Ontario man follows acting dream after years of struggle

Ken Harrower was born with a disability and spent years struggling to achieve a life of independence. After achieving that goal, he's now been able to put his full attention towards pursuing his dream to be an actor.

About Ken

11 years ago
Duration 4:59
One man's struggle to ensure his disability didn't define him.

Ken Harrower is used to standing out.

Not only is the 51-year-old aspiring actor the oldest student at the Toronto Film School, he's also the only one with a severe physical disability.

Harrower was born with a rare disorder that left his joints and limbs twisted and mangled. He relies on a wheelchair, and has limited movement of his arms. At times, he also has trouble with his speech.

Every scene and every line takes extraordinary effort. But for Harrower, performing on-stage marks the fulfillment of a childhood dream; A childhood that could have ended where it started.

"I had to go through a lot of hell," Harrower says.

Harrower was born in 1961, in the small town of Flin Flon, Man.

Soon after, a passerby heard a faint cry coming from a dumpster. Inside he found Harrower, a newborn baby, wrapped in a garbage bag. He rushed the infant to hospital. Doctors said Harrower wouldn't survive past age five.

"The doctors don't know everything," Harrower says. "They don't know the human spirit."

Harrower spent his early years in hospital, barely able to move, battling illness and infections. When he was a teenager, he was moved to a foster home. Harrower says it was like trading one hell for another.

"I wasn't brushing my teeth the way Dad wanted me to, and he got a bit mad," Harrower recalls. "He hit me on the left side of my head. I lost my balance, and fell off of the chair."

A fresh start

The abuse continued until he was 15, when Harrower went to live with the Winklers A family that, over the years, took in 34 foster children. Everyone was loved, but everyone had to pull their own weight.

"We never gave (Harrower) no easy street," says his foster brother, Rick Winkler.

His foster mother, Rosemary Winkler, says Harrower was required to help with the chores.

"He climbed onto the counter, took all the dishes out, set the table for nine people," she says.

Harrower says the experience changed his life.

"They pushed me to be as independent as I could be," he says.

But that newfound independence didn't last long. Harrower's 18th birthday was one he'd been dreading now an adult with a disability, the Manitoba government required Harrower move from foster care to an institution.

"It was a place I didn't belong," he says.

He tried several times to run away, and begged his social worker for an apartment of his own.

"She told me: People like you can't make it on your own,'" Harrower says with a wry smile. "Surprise!"

Moving east

Harrower packed what little he had, and boarded a Greyhound bus heading east.
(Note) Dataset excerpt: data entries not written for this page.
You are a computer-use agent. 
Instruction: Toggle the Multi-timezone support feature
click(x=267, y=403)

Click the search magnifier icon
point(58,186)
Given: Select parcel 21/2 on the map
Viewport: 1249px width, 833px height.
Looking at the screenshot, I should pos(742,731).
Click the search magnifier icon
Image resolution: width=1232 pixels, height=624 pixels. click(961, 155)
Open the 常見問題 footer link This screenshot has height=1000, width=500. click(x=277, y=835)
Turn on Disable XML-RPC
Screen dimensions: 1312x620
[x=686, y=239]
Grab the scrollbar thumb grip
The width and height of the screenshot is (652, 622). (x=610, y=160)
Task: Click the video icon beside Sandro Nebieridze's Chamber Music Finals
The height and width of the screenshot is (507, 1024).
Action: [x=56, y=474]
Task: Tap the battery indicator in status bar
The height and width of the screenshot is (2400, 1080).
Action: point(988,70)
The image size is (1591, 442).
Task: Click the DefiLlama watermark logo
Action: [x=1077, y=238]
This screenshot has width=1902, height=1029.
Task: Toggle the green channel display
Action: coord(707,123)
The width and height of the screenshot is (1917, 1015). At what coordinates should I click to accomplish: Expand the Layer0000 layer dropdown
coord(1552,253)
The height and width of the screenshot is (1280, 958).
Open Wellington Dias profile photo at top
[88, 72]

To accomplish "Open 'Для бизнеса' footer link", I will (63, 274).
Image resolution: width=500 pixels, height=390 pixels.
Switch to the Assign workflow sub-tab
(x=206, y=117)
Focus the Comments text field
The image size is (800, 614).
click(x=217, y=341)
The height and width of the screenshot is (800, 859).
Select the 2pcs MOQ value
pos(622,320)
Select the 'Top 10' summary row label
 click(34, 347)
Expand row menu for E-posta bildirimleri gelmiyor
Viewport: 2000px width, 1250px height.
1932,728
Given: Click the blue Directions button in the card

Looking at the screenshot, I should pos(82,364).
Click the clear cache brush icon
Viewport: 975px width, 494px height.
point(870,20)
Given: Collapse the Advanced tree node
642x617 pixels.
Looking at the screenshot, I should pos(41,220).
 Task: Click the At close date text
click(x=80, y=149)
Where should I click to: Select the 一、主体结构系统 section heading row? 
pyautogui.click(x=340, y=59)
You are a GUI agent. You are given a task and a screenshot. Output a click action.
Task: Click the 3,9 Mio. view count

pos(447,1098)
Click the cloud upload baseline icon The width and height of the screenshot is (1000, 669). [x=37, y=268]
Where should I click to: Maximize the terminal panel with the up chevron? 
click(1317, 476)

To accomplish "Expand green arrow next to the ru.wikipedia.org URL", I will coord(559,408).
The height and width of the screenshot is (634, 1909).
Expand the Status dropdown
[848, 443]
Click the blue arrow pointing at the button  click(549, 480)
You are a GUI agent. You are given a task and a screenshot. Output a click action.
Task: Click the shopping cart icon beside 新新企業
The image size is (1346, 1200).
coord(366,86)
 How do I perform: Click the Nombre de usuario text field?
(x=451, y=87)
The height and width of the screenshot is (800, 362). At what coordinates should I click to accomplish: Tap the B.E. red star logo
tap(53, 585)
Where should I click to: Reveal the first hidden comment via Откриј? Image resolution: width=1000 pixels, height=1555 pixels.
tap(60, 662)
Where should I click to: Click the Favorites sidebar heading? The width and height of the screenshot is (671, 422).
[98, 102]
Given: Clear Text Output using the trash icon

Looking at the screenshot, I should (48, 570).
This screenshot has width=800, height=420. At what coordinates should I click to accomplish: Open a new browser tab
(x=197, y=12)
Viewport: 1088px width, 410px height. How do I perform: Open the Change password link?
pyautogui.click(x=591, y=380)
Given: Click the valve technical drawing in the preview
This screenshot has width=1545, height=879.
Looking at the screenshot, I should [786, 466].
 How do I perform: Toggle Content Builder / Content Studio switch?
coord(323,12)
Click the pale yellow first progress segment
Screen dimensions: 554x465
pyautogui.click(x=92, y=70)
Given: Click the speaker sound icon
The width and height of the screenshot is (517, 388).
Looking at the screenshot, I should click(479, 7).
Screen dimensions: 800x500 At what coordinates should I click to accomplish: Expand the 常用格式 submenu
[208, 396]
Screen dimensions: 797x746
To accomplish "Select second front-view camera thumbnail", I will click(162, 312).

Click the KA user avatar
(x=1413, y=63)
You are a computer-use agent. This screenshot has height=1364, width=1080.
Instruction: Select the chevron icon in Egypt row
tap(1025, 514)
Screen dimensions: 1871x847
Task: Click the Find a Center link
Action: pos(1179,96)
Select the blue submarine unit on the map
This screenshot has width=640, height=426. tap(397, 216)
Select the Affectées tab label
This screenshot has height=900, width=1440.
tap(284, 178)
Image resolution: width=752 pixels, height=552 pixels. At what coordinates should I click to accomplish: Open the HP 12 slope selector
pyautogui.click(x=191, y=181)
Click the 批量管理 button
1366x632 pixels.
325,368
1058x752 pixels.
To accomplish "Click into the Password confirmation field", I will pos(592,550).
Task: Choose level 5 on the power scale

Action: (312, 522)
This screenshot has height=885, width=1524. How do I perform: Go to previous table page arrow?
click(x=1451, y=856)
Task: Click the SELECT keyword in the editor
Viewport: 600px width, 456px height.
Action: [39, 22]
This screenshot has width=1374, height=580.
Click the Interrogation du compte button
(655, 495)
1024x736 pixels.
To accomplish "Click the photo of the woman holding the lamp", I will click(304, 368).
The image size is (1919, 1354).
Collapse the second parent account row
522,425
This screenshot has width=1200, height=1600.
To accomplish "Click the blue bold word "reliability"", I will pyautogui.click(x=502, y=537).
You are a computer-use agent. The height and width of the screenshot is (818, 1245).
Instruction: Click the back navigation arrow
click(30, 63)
Five days later, he arrived in Ontario, homeless. He refused to return to an institution, and chose instead to stay in a shelter.

Former welfare worker Tom Andrich remembers Harrower barging into his office with an unheard-of request: a disabled person wanted his own apartment.

"The character in that body was much stronger than what the body showed," Andrich recalls.

"He does so much to help himself. He doesn't sit back and say: Help me. His wants were ahead of the time. He just needed someone to believe in him."

And more and more, people did believe. In 1983, Harrower had a chance meeting with a local newspaper reporter, who wrote an article on Harrower's story. That prompted donations of money and furniture, including a table and a bed. Eventually, Ken raised enough money for his own electric wheelchair.

"It was so fantastic!" Harrower says.

In 1984, Harrower got his own apartment. Today, he lives independently in downtown Toronto. And he's also landed an acting job in an Ontario public service announcement, which promotes better rights and more independence for people with disabilities.

"It shows to me, proves to me that I have pride in my own abilities in spite of my disabilities," he says.

Harrower will graduate from the Toronto Film School at the end of July. He hopes to pursue a career as an actor.